Do you know that slight anxiety that arises when choosing a dish in a restaurant? The waiter with a notebook in his hand is waiting for your decision, the eyes of the rest of the people sitting at the table are turned to you, and you hesitate. You do not know. Really, is there any reason to choose medium rare tuna and not entrecote? However, you need to order something; you need to make a decision. In the very moment of action, you finally know: you know that now you will make the wrong choice, which you will regret, while your friends will eat something delicious and enjoy it. The very air around you becomes rarefied, tense; your silence in the middle of the restaurant hubbub becomes painful. It’s not that the choice is too scarce, but that it is excessively large. Your freedom is inseparable from this fear of the field of opportunity. It is even possible that it is your freedom that frightens you: the choice is yours, no god guides you, and it is up to you to take the consequences. The moment you choose tuna, it suddenly seems to you that your overweight childhood friend, who is on a diet all the time, and now just ordered risotto with porcini mushrooms, can take it personally and be offended. That it will reinforce your image, which you do not like – the image of a person who constantly controls everything, never gives himself free rein, a person who “watches”. Sitting at the table, you feel at the bodily level the truth that can reconcile Freud and Sartre, although they differ in everything else: there are no small details, “small details” can say a lot about a person. You feel that by choosing to subscribe to something, that any choice is at the same time taking a position regarding the principle of this choice.

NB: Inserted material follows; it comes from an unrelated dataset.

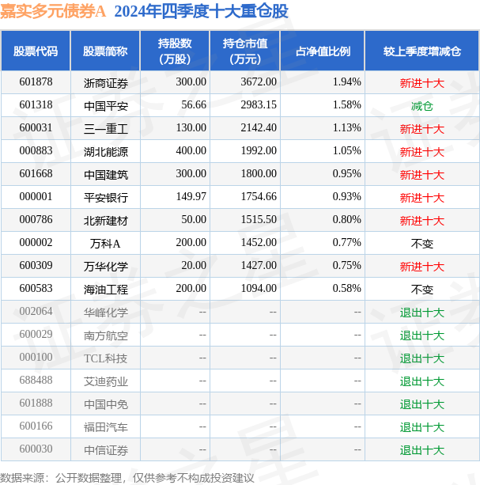Click 不变 status in 海油工程 row

pyautogui.click(x=422, y=290)

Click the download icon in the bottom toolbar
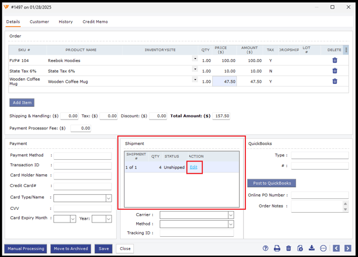311,248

To choose medium rare tuna in front of others is always to tell them in some way that they should have taken the same thing, it is to threaten them that they will soon regret not having made the same choice; to take medium-rare tuna is to take them hostage. Nothing is easy for those strange animals that we are. What saves you for a while is the brilliant idea of putting the pressure on another friend of yours who hasn’t made his order yet: “Come on, you first, Jérôme; what will you take?” This is a step back to make it easier to jump, but the move is good. Now all eyes will be on him, he will feel this truth of our all too human life: we constantly have to decide, choose some options without sufficient reason. We have to throw ourselves into the water much earlier than we consider the issue from all sides. If we delay choosing until we are sure of ourselves, we will never choose anything. But one must choose, and one must do it in doubt; this is our freedom, and it is not easy. This is our greatness, even in small things.